* **Assigned task**: Begin with the line where "Click the GitHub logo home icon" appears. Set down that line and the rest of the records below it exactly as given.

Exercise inputs Start Marker

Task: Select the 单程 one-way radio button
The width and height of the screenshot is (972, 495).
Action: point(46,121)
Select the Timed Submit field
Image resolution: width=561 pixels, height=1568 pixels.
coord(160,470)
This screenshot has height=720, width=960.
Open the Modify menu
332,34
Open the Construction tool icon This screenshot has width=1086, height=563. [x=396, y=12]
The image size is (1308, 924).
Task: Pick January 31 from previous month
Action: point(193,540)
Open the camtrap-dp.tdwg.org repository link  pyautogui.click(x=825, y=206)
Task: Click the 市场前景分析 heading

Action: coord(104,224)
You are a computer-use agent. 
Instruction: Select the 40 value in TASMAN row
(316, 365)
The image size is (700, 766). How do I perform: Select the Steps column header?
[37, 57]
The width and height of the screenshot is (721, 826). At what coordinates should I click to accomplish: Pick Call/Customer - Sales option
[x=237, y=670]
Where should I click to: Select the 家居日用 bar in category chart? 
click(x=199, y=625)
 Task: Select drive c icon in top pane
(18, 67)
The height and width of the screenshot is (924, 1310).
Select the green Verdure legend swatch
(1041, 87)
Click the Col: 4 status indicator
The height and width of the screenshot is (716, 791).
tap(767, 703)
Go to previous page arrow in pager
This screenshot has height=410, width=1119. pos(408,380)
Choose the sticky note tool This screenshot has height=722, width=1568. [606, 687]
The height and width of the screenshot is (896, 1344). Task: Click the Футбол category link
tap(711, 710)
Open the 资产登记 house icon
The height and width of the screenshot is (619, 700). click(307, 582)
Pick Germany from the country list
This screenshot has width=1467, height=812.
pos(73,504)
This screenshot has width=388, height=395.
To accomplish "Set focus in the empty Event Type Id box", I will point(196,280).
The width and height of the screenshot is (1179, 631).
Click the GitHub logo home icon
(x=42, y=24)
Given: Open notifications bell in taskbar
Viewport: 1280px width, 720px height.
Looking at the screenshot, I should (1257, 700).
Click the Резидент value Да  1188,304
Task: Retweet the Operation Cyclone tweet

Exercise inputs End Marker

* **Output of the exercise**:
Click the GitHub logo home icon
(x=42, y=24)
Given: Open notifications bell in taskbar
Viewport: 1280px width, 720px height.
Looking at the screenshot, I should (1257, 700).
Click the Резидент value Да  1188,304
Task: Retweet the Operation Cyclone tweet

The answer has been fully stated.